The next few posts are going to be dedicated to our experience hiking through Nepal’s Sagarmatha National Park, including Everest Base Camp, Chukhung Ri, and Ama Dablam Base Camp. I thought I’d start out by addressing some of the recent coverage of Everest in the news lately. Specifically, there have been a number of deaths of trekkers attempting to summit Everest attributed to overcrowding and lack of preparation (just google “Everest Human Traffic Jam” to see what I mean). Summiting Everest is a whole other beast than simply trekking up to Everest Base Camp. Everest is the highest mountain in the world and because it is not an extremely technical mountain to summit (comparatively speaking), it attracts a lot of trekkers and climbers. The Nepal Everest Base Camp (there is another one on the Tibet side) is 5380m and the summit is 8848m. Amateur trekkers like Steve and I are not even allowed to enter Everest Base Camp. We could only look at it and take photos from behind the rope because the entrance is tightly controlled and limited only to people who have a permit.

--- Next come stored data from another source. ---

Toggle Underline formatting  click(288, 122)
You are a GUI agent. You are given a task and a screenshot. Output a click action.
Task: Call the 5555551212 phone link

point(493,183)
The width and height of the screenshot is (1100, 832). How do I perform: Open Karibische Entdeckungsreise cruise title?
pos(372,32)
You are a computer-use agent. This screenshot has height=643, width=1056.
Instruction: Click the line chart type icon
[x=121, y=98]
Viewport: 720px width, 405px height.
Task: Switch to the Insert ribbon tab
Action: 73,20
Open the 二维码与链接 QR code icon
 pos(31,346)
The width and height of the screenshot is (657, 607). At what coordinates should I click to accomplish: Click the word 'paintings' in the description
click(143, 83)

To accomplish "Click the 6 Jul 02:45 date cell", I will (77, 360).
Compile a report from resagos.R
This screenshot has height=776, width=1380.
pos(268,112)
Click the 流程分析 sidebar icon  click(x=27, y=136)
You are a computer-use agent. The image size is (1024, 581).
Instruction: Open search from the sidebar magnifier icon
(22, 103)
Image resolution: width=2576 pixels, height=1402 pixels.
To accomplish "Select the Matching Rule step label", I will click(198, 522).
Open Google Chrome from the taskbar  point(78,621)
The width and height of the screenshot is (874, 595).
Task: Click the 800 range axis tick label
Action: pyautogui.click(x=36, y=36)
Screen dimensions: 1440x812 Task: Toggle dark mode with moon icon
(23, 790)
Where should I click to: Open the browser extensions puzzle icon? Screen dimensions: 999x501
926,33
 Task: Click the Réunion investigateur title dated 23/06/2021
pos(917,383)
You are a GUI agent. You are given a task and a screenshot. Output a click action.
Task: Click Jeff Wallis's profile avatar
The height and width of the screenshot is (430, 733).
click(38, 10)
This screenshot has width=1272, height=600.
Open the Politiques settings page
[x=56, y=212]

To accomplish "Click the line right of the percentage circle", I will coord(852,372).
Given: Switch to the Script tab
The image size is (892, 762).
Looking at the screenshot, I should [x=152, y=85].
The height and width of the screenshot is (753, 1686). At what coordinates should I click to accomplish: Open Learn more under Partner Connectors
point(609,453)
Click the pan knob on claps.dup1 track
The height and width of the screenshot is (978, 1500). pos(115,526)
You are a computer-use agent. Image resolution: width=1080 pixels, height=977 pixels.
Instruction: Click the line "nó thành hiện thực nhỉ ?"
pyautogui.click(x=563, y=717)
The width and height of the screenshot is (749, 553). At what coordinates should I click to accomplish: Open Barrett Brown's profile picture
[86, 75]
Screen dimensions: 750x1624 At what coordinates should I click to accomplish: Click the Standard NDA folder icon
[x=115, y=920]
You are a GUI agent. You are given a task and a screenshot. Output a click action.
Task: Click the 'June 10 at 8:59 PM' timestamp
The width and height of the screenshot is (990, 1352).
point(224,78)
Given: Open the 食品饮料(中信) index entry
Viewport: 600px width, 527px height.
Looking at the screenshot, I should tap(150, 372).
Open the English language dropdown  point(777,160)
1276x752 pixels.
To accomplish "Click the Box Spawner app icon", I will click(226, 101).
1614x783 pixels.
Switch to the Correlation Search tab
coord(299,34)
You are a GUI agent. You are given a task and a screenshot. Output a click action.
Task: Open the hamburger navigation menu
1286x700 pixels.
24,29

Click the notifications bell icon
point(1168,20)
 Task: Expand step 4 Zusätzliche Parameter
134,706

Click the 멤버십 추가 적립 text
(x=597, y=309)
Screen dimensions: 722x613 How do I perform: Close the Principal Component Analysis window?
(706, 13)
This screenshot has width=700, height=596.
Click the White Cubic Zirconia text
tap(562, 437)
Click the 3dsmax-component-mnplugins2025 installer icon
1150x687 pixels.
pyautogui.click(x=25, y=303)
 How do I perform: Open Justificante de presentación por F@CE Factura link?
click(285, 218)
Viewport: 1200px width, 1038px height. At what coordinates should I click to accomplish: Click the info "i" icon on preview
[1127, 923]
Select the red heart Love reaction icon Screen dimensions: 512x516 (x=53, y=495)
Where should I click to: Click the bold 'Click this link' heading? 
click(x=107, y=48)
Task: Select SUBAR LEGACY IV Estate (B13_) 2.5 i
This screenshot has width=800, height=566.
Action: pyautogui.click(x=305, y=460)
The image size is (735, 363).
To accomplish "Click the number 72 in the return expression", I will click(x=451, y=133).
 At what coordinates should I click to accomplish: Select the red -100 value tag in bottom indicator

Permits start at $30,000 US and that does not include any of the guides, equipment, or preparations you would need to attempt to summit. We did cross paths with a number of people involved in Everest summit treks, mostly in a town called Namche Bazaar, which is the biggest village on the mountain and has the most amenities. Attempting to summit can take months due to the time needed to acclimatize and people do come down the mountain to Namche Bazaar as part of the acclimatization process. Just trekking to Everest Base Camp (or EBC) kicked my butt and I have complete respect for people trying to summit from a physical standpoint.
That being said, overcrowding is a problem even just on the trek to EBC. Clearly this is something we contributed to by being there ourselves and gave us a lot to think about. I am going to write a detailed post about this in the future but I think it makes the most sense to describe the trek first to give context to those other aspects.
The path to EBC is linear from Lukla although, once you get a bit further up, there are side trails and paths to other mountains off this main trail. We had a loose idea of what we wanted to see and do but were waiting to see how we felt once we got there. The fastest route to EBC that can be done safely (to avoid altitude sickness) is about 11 days up and down. The towns that are situated on this direct route have become well-established with many lodges and restaurants that cater to EBC group tours. Many of these trekkers come to Nepal as a vacation with only two weeks to complete the trail so the tours are designed to get people up and down the mountain as fast as safely possible. However, there are lots of smaller villages along the trail with lodges and restaurants that we found to be cheaper, less crowded and just as comfortable. Going independently without a tour also let us set our own pace. We met lots of trekkers who were trying to keep up with an aggressive itinerary despite feeling signs of altitude sickness, which was a bit scary. We also decided not to hire a private guide or a porter, which some independent trekkers organize themselves in Kathmandu.
The first major milestone in the trek is a town called Namche Bazaar. While other towns and villages along the way have only basic facilities, Namche Bazaar is known for a higher standard of amenities, more restaurants and bakeries, and shops to buy any last minute items you might need before heading further up the mountain. Usually people can make it to the town of Namche Bazaar in two days but we were very nervous about altitude sickness so we split it into three days.
There are a few government checkpoints along the trail, one being right outside Lukla, and as we stopped to check ourselves in we were able to eavesdrop on some trekkers finishing their hike. “Look at the people starting their trek! They look so fresh and excited!” Possibly an ominous sign of what was to come…? There were lots of tour groups, mostly of German, French, Polish, American, and Australian. We came across very few other Canadians during the entire trek.
The excitement of starting caused me to take a million photos during the first few days, which I’m glad I did because the weather was not as great coming down. Some of my favourite sites were mani stones – etched and painted rocks with Tibetan Buddhist mantras on them. We saw a monk creating a small mani stone a few days into the trek but you wonder how long it took to create some of these massive ones we saw.
There are also a number of suspension bridges in the early stages of the trek. Pretty freaky to walk across with the gushing water below, but the colour of the water is so amazingly blue. The bridges can only handle one-way traffic so we often had to wait for animal trains or large trekking groups coming the other way.
We only walked about 3 hours on the first day until we reached the village of Ghat. We stayed at the Lama Lodge in a basic twin room with shared bathroom for 300 rupees ($3 US). It was run by an entertaining pair (we couldn’t quite figure out the relationship between them…) including a female monk who took a liking to us and liked to gesture wildly and then laugh as we tried to figure out what she was saying.
We almost lost some points though when Steve had trouble finishing his enormous plate of fried rice. He basically got the death stare and realized she was going to wait beside our table until he finished. Normally, Steve has no problem finishing up his food but the altitude definitely impacted his appetite throughout the whole trek and I was finishing his plate sometimes. That was a role reversal for us.
We went to bed pretty early (7pm) and slept a good 12 hours. This would become our normal routine for the next three weeks.